While some paper documents have lasted much longer, many of the materials used simply aren't available for archiving today. The paper must be acid-free, but so must the ink. The ink can't fade after 100 or more years; that leaves out most man-made dyes and ink jets. The ink can't cause the paper to stick together; that leaves out laser toner. Finding a paper-based solution for 50 year storage will be a very time-consuming task, if it is possible at all.

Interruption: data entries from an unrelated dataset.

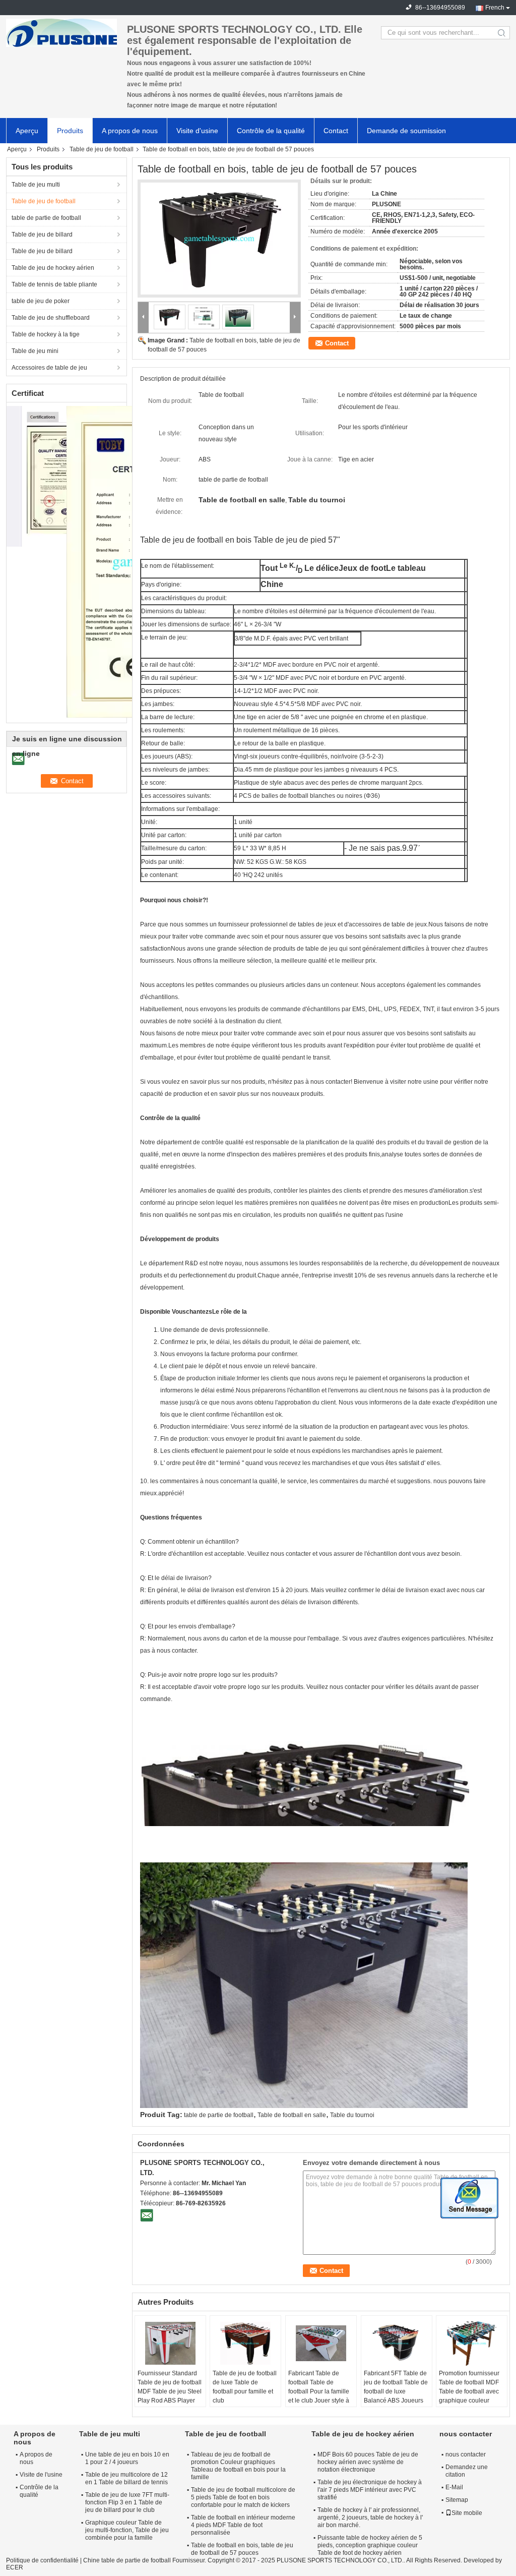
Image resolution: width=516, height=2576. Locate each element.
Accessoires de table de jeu (49, 367)
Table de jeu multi (36, 184)
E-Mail (454, 2487)
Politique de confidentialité (42, 2560)
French (494, 7)
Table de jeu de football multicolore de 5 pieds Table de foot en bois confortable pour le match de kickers (243, 2497)
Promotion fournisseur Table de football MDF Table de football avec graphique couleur (469, 2387)
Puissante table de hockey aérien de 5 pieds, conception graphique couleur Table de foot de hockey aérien (369, 2545)
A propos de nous (130, 131)
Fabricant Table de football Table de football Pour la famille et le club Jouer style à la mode (318, 2391)
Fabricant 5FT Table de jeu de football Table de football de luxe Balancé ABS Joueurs (396, 2387)
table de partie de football (46, 217)
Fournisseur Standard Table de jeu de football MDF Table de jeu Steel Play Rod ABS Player (170, 2387)
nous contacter (465, 2454)
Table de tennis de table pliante (54, 284)
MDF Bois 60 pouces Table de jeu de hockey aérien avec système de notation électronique (367, 2462)
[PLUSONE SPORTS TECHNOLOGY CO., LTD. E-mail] (146, 2214)
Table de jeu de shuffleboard (51, 317)
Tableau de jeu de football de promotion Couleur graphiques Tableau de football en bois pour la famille (238, 2466)
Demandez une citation (466, 2471)
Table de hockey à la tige (46, 334)
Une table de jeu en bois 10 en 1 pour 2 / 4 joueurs (127, 2458)
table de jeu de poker (41, 301)
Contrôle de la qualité (271, 131)
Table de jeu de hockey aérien (53, 267)
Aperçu (27, 131)
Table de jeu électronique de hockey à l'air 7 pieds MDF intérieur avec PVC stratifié (369, 2490)
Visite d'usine (197, 131)
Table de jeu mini (35, 351)
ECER (14, 2567)
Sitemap (456, 2499)
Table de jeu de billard (42, 234)
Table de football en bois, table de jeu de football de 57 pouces (242, 2549)
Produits (70, 131)
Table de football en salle (291, 2115)
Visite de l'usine (41, 2474)
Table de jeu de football (102, 149)
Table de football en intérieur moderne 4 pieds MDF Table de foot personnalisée (243, 2525)
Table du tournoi (352, 2115)
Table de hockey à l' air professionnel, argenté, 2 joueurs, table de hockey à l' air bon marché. (370, 2517)
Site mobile (467, 2512)
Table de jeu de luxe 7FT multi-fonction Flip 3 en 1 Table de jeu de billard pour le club (127, 2502)
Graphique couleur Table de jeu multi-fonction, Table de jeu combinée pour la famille (127, 2530)
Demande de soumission (406, 131)
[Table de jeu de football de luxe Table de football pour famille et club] (245, 2343)
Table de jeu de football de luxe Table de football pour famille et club (245, 2387)
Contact (336, 131)
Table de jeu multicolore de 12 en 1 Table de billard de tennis (126, 2478)
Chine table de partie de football (127, 2560)
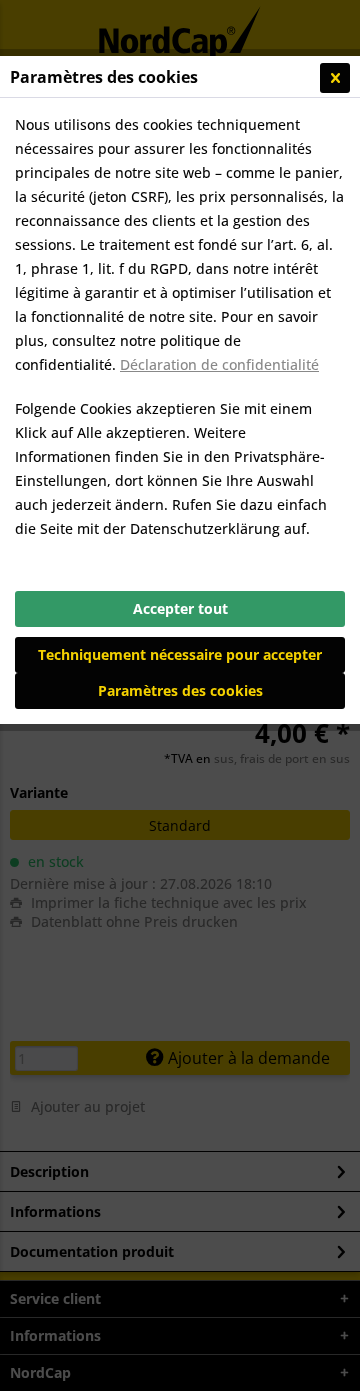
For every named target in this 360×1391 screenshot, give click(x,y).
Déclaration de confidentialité (219, 364)
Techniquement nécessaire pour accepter (180, 654)
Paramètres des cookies (180, 690)
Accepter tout (180, 608)
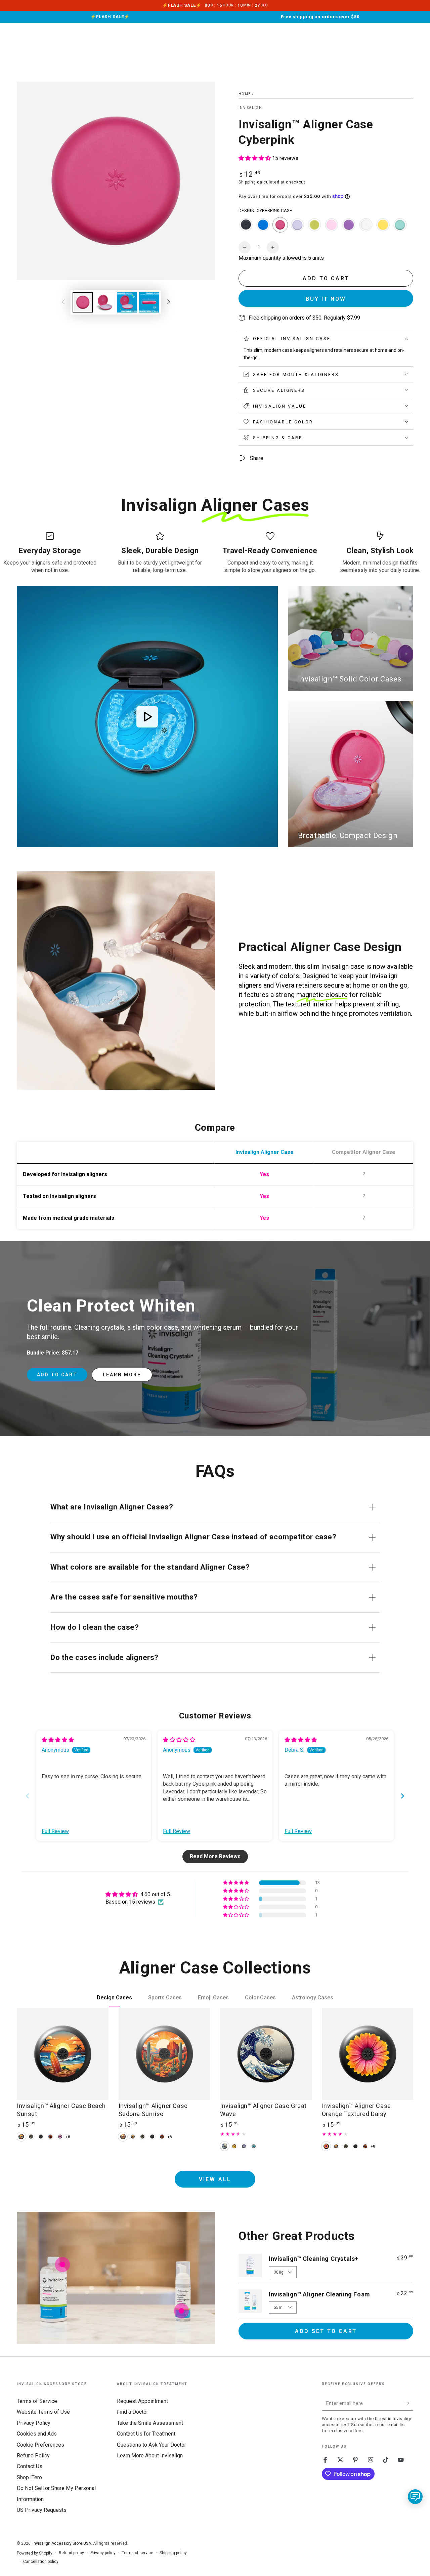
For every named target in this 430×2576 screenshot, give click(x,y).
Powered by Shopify (34, 2553)
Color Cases (260, 1997)
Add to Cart (57, 1374)
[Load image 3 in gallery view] (127, 302)
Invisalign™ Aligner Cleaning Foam (319, 2294)
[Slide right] (168, 302)
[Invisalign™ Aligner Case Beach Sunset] (63, 2054)
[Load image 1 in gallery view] (83, 302)
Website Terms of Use (43, 2412)
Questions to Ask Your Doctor (151, 2445)
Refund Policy (33, 2455)
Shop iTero (29, 2477)
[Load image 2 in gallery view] (105, 302)
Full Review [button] (55, 1831)
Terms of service (137, 2552)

If you really want access to your files in 50+ years, you really are limited to silver-based film media. There are service bureaus that can perform the translation for you, so you don't have to buy, use, and maintain the units yourself. Search on "laser microfilm service" for the ones near you. And no, I don't work for one of those service centers, nor do I know anyone who does. I have had a number of archiving discussions in my 25+ years of electronics engineering career, and they all led to the film solution for anything over 20 years unless you go with mastered (not recordable) CDs/DVDs, which are far more expensive than film. The mastered CD/DVD solution also requires future hardware availability (engineering firms always think they can figure this out in the future), while the film solution does not.
Best of luck to you!
I think it depends on how far into "The Future" you are looking.
I would say if you are talking about 100 years from now there is nothing that will be around then that we currently use. MP3? No way. How many of us are still playing vinyl, cassettes and 8 tracks? Sure you can do it, but you have to have the legacy hardware to do so.
Look at it this way. Go back in time 100 years. It was just a little over 100 years ago that the Wright Brothers took off in their first plane. Just a little over 100 years ago when Henry Ford made that first model T Ford. Just 40 years ago when Neil Armstrong first set foot on the moon. 100 years before that, no one would have believed any of that was possible. So, how can we expect that .MP3, .WAV, .DOC (or .DOCX as it is currently,) .PDF, .MPG, or any other three letter extension will still be valid 100 years from now? I seriously doubt that the music CD will last another 20 years. Blu-Ray will phase out DVD as prices come down, just as DVD took out VHS.
So, if you want to keep a picture forever, print it and find a great place to store it. Same thing with documents. As far as other media like music and movies goes, I just don't see a "future proof" method that is viable that doesn't involve needing the legacy hardware.